■ TASK STATEMENT
Print the entries verbatim, leaving out the images they contain.

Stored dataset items

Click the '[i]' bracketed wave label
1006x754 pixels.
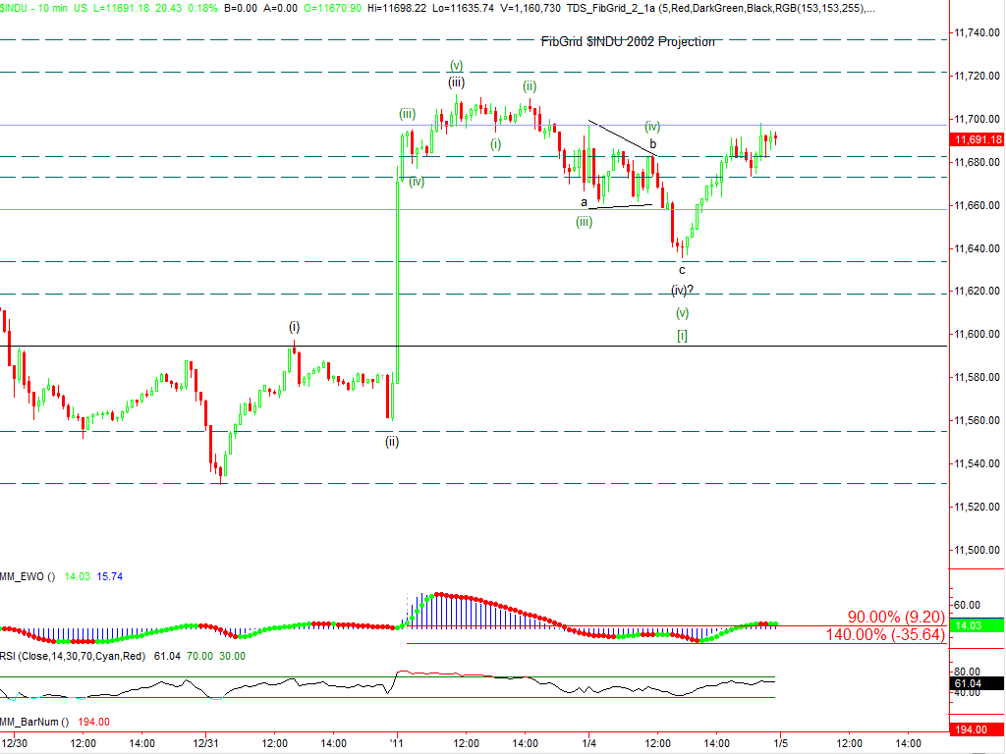click(682, 336)
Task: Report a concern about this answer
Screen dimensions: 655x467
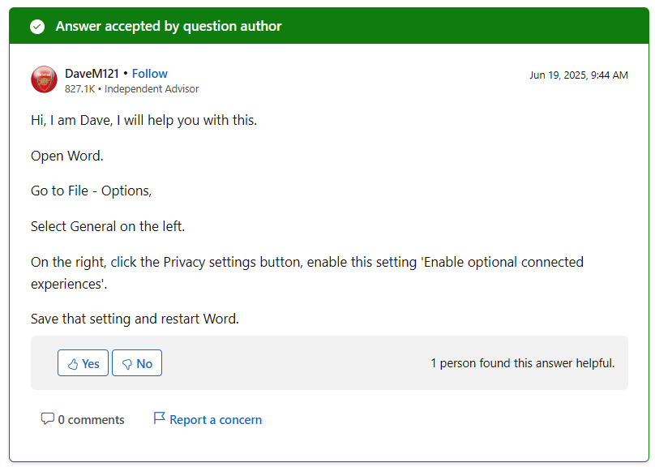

■ ANSWER TO THE PROBLEM
Click the '[i]' bracketed wave label
1006x754 pixels.
click(682, 336)
Task: Report a concern about this answer
Screen dimensions: 655x467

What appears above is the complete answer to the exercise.